On imagine donc sur ce principe une nouvelle courte et drôle, qui épuise rapidement les possibilités de ce postulat libertaire. En fait il n'en est rien, ce pavé de plus de cinq cent pages, est minutieusement construit malgré un propos satirique. Il envisage jour après jour ce qu'un personnage qui confierait sa vie aux dés pourrait devenir, les réactions de son entourage, de la société, et jusqu'à quel point un tel parti-pris serait viable. Si l'histoire captive de bout en bout, c'est que le véritable auteur est aussi docteur en psychologie, et qu'il a en partie mis en pratique ce que vante le livre, il connaît donc les limites et les écueils de sa théorie. Tout est crédible, et la réflexion sous jacente à ce jeu perpétuel, sans fin ni limite avec la réalité, est passionnante. Luke (chance en anglais) dégoûte et fascine à la fois.

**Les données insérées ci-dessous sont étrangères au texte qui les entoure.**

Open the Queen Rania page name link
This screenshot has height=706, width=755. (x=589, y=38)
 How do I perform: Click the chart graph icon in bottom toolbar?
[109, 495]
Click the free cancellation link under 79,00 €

Le plus étonnant c'est que l'épistémologie du jeu méconnaît ce joyaux qui n'est pas sans évoquer Un jour sans fin, le film d'Harrold Ramis (1993) où Bill Murray est condamné à revivre éternellement la même journée, passant par toutes les émotions humaines avant de se sauver par l'émotion la plus éloignée de lui, l'amour. Ici, le propos est beaucoup plus corrosif et noir, mais le héros connaît lui aussi des transformations sans fin au gré des dés, et le lecteur assiste amusé aux multiples retournements de situation. Mais si Un jour sans fin véhicule un message positif, on assiste au récit d'une autodestruction burlesque, qui introduit une distance salutaire entre la fascination qu'on peut éprouver pour le héros et l'avertissement que constituent les conséquences désastreuses sur sa vie.

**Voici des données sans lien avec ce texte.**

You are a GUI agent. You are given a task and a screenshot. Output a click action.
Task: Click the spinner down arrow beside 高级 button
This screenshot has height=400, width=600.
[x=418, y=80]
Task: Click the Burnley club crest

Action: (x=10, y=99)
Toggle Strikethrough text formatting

C'est sans doute le roman où le jeu est poussé le plus loin, puisqu'il envahit la réalité au point de s'y substituer, celle-ci devenant alors aux yeux du narrateur à la fois sans conséquences et enfin intéressante, et aux yeux de la société profondément subversive.

Et si la transgression était finalement le propre du jeu ?

L'homme-dé de Luke Rhinehart, Editions de l'Olivier 1998, 540 p., 12 €.